DENVER (CelebrityAccess) AEG Live’s Chuck Morris is about to be inducted into the Colorado Music Hall of Fame with a ceremony that will include live performances from many of the musicians whose careers were helped by the longtime music promoter.
The induction ceremony is to take place tomorrow night at Denver’s Paramount Theatre and Morris is the only human being to be inducted. The other honor goes to radio station KBCO 97.3 FM.
“This is the first time we’ve ever done that,” Chris Daniels, executive director of the Colorado Music Hall of Fame and a 2013 inductee himself, told the Denver Post. “But this falls directly in our mission to recognize musicians, individuals and organizations who have made a huge difference in the Colorado music scene.”
Morris himself sits on the board of the hall of fame.
“I’ve gotten a lot of offers through the years to move to L.A., New York and Nashville, but I fell in love with Colorado as soon as I came here,” Morris, 73, told the paper. “Before I came here, I didn’t even know where Colorado was.”
The evening will include performances by The Lumineers and their new lineup, plus longtime former management clients Leo Kottke and Big Head Todd & The Monsters (who landed on Giant Records, run by Morris’ friend Irving Azoff), plus members of acts like The String Cheese Incident, The Fray, and Nitty Gritty Dirt Band. “Music-loving” Colorado Gov. John Hickenlooper is also expected to make an appearance.

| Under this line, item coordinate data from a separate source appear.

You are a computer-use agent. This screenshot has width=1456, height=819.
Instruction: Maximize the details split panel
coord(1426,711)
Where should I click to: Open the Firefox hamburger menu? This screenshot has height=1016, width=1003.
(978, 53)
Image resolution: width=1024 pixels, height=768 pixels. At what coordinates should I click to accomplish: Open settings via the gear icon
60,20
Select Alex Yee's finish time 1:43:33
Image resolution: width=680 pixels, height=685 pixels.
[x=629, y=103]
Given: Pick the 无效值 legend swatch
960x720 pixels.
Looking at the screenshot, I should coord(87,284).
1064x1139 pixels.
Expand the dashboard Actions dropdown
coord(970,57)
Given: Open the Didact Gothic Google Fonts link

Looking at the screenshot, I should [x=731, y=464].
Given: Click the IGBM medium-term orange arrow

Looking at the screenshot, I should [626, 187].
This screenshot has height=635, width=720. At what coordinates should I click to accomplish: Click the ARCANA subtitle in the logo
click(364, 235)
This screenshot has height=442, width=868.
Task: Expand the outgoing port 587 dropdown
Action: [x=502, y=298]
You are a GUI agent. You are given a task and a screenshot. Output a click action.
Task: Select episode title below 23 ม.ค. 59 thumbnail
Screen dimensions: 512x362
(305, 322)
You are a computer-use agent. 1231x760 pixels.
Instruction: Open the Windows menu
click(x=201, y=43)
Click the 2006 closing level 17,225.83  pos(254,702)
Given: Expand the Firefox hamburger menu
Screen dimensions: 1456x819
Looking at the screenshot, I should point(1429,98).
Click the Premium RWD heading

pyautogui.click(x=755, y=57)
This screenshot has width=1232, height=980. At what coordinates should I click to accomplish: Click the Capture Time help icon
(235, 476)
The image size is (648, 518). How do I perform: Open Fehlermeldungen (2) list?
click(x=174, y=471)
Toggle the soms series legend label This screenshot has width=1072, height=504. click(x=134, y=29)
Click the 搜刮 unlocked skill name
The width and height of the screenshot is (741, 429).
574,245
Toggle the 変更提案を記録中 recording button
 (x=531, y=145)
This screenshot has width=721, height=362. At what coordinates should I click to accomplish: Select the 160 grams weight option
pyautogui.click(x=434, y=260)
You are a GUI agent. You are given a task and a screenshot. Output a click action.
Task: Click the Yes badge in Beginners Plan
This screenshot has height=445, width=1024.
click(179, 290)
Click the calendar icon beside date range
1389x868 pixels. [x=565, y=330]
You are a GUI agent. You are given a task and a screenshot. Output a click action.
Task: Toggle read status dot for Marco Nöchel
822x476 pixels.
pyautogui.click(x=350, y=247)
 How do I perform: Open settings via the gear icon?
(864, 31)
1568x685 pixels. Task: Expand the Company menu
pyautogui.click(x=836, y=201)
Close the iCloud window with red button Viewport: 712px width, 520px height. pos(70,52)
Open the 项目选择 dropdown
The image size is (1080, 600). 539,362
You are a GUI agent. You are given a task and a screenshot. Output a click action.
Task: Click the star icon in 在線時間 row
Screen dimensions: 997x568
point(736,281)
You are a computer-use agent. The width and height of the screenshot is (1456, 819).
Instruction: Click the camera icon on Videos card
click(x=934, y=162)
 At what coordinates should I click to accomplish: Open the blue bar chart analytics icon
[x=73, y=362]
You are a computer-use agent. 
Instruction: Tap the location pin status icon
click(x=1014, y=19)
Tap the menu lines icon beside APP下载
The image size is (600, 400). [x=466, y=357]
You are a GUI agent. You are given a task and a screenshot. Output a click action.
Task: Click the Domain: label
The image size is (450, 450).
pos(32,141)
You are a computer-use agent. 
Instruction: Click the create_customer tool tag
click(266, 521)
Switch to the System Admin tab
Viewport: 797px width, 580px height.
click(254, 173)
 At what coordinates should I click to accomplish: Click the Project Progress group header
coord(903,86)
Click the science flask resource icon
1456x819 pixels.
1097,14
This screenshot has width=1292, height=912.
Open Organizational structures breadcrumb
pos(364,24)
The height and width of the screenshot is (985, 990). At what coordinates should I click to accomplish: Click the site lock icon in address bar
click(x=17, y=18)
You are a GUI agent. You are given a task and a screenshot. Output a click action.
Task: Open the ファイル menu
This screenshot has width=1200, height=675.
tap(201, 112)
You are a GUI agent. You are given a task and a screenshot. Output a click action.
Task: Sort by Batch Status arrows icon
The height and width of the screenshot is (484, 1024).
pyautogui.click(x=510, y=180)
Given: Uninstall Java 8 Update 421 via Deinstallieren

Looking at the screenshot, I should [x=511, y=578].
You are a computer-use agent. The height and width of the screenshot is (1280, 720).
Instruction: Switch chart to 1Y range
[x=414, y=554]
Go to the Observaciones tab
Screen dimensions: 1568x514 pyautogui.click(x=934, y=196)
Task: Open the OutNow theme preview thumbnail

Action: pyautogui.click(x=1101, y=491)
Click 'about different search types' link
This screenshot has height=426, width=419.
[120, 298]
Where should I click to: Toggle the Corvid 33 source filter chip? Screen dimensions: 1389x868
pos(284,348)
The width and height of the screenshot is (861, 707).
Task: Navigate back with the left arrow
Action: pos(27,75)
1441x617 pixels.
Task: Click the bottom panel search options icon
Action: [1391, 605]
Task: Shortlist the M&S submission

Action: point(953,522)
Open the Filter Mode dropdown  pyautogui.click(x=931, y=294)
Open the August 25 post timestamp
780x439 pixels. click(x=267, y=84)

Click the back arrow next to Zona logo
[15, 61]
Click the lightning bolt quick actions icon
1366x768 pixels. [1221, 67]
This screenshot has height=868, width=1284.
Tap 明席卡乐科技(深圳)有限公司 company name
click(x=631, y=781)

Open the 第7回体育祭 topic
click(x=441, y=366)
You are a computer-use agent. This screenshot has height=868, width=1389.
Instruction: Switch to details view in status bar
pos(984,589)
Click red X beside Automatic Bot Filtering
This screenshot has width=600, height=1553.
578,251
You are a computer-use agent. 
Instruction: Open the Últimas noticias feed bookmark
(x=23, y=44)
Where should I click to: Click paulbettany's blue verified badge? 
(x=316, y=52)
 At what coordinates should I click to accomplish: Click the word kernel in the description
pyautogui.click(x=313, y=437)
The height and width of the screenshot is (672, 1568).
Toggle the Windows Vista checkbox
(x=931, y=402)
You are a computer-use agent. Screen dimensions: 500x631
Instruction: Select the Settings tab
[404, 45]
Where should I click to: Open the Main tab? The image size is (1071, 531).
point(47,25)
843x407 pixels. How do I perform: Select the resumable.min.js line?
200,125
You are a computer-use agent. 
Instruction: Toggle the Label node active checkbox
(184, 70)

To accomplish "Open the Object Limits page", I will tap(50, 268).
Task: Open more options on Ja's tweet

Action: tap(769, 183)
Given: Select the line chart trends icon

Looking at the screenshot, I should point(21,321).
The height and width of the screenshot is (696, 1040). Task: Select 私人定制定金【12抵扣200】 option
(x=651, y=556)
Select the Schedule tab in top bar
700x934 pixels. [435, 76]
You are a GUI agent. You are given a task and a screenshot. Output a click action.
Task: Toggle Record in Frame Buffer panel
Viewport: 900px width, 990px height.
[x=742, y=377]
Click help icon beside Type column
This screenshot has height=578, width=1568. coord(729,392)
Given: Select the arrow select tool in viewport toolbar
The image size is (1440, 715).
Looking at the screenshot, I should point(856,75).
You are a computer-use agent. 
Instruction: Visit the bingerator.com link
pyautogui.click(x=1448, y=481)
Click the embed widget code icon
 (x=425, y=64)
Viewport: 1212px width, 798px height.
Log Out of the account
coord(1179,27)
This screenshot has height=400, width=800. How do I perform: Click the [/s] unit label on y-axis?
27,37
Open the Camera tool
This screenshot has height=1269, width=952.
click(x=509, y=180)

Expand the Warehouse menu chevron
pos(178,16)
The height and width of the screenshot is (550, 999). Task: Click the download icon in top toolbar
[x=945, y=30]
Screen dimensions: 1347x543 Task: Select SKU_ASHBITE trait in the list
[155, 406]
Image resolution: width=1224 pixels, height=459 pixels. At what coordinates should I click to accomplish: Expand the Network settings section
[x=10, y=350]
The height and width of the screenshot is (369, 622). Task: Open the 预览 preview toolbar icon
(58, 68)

“I’d be best friends with (Gov.) John Hickenlooper whether he was mayor, governor or a milkman,” said Morris, who has known Hickenlooper since he was a geologist and brewpub owner, according to the Post. “But certainly my relationship with governments, and Denver’s theaters and arenas division, has been an important part of my success, because working with them is a big chunk of my job.”
“Chuck Morris is one of those prominent figures who helped transform the Colorado music and concert scene into one of the biggest and finest music worlds in the country,” Hickenlooper said in a press statement.
“I’m amazed personally that I’ve lasted this long,” added Morris, who got into music after dropping out of a graduate school at the University of Colorado. “I was well on my way to getting my Ph.D. in political science, which is still my second love, and probably one of the reasons I’ve done 40 or 50 political benefits for campaigns.”
“I’ve known Chuck my whole radio career,” said KBCO program director Scott Arbough. “He’s a very passionate, very strong believer in music and how it brings people together, and just a great guy. He’s just so-over-the top it makes people be able to respond to him and gravitate to him. We’ve been doing shows with him since he had the Rainbow Music Hall and Tulagi’s before that. I don’t know if he’s ever going to retire, but he certainly deserves the recognition he’s getting for being a big part of what music in Colorado is.”